REPEAL AND ¯\_(ツ)_/¯
“Repeal and replace with something TERRIFIC,” was a major campaign promise by President-elect Trump. But, what he will repeal and replace the ACA with has become the hot question on Capitol Hill. Congressional Republicans have presented multiple plans to replace the Affordable Care Act, but have not yet settled on one set of policy proposals to substitute for the healthcare overhaul. Speaker Paul Ryan was questioned by journalists at a press conference last week about when the Republican party will have a clear plan for replacement. But with Senators like Bob Corker (R-TN) and Susan Collins (R-ME) signaling their desire to have a solid plan before repealing the ACA, the concept of “repeal and delay” has emerged as a potential reality. On the other hand, Senator Rand Paul tweeted over the weekend that the PEOTUS supports his plan that replacement must coincide with repeal. Depending on the timeline of a replacement, many Americans – – especially those who are covered through the Medicaid expansion or the individual insurance market – -could be left unsure about their coverage status. It also means that pharmaceutical companies may have to account for patients with even greater cost burdens beyond 2017, while at the same time, many patients may be left with inadequate coverage relative to their needs.
The timeframe for the ACA’s replacement is still anyone’s guess… taking certain elements out while keeping just the popular provisions is the equivalent of taking the foundational pieces out of a Jenga tower. In the meantime, millions of patients have opted into state exchanges that have high premiums, high deductibles and high coinsurance. For the biopharmaceutical industry, this means that patients will be more exposed to the costs of medicines on the road ahead – an important point to consider as you evaluate your 2017 patient assistance charities and copay programs.

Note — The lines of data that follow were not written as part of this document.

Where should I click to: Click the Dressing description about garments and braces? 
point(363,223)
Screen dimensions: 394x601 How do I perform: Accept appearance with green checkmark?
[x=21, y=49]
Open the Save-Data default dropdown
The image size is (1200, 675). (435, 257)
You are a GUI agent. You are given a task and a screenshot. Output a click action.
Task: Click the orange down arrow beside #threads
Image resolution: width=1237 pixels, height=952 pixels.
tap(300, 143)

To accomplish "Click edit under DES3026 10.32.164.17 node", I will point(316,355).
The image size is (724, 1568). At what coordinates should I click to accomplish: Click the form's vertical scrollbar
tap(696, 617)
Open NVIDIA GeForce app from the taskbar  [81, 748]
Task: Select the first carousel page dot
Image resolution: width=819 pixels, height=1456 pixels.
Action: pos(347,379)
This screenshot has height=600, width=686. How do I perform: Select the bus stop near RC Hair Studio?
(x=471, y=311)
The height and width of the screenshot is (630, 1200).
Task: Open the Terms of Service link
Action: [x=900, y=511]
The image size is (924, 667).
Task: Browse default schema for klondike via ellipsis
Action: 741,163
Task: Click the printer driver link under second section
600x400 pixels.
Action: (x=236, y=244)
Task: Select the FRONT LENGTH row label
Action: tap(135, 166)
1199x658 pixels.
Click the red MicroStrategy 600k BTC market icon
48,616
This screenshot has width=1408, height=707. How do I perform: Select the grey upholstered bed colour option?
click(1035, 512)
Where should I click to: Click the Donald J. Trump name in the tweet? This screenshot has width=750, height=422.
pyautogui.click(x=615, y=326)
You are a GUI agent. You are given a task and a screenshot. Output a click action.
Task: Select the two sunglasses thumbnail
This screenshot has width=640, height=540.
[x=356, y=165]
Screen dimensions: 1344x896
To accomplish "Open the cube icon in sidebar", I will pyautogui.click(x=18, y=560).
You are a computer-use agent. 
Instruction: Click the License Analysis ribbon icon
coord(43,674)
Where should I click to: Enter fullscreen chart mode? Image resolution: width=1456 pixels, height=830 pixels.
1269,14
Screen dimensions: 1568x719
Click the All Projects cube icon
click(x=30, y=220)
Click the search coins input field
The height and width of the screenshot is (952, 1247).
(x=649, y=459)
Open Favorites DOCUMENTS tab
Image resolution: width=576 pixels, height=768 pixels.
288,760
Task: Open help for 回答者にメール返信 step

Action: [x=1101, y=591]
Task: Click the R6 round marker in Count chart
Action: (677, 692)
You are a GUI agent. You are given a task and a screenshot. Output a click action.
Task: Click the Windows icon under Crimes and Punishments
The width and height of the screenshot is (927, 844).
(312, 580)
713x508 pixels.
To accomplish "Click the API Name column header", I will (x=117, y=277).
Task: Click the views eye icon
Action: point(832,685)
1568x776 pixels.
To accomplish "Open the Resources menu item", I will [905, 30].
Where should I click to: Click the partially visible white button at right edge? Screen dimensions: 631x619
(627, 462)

SPINRAZA PRICING SENDS PRESS SPINNING
Biogen’s spinal muscular atrophy (SMA) drug, Spinraza, which won approval just before Christmas, is getting lots of attention for its recently released list price. The cost: $750,000 for the first year of use and $375,000 for every subsequent year thereafter. The reaction: serious sticker shock. While higher list prices are not unusual in the world of ultra-orphan drugs, the case of Spinraza raises important lessons that manufacturers should take note of for future pricing disclosures. Biogen’s pricing surprised many investors – with some claiming it was 333% higher than the experts expected. Other policy onlookers questioned whether Biogen opened Pandora’s Box with the ultra-rare designation, because the SMA patient population is in the thousands versus the typical hundreds. Reporters at outlets from Forbes to Fox questioned whether the PEOTUS would tweet about the drug’s price. The Spinraza spin cycle aligns with our proprietary data which shows a steep uptick on media stories on rare disease drug pricing over the last five years.
The response to Sprinraza’s pricing shines the spotlight on several issues. First, Biogen did not disclose the list price for Spinraza, nor did it provide thorough context for the therapy’s cost in its approval press release – creating a void of information for others to fill. Additionally, the company missed an opportunity to explain how the maintenance doses after discounts will indeed be in closer alignment to analyst expectations. Under the pressure of real-time decision-making, it can be challenging to provide this context when the clock is ticking. But to mitigate negative scrutiny surrounding pricing disclosures, you must be the first to report on the price of your drug… because if you don’t, someone like an analyst, patient or media outlet will happily do it for you.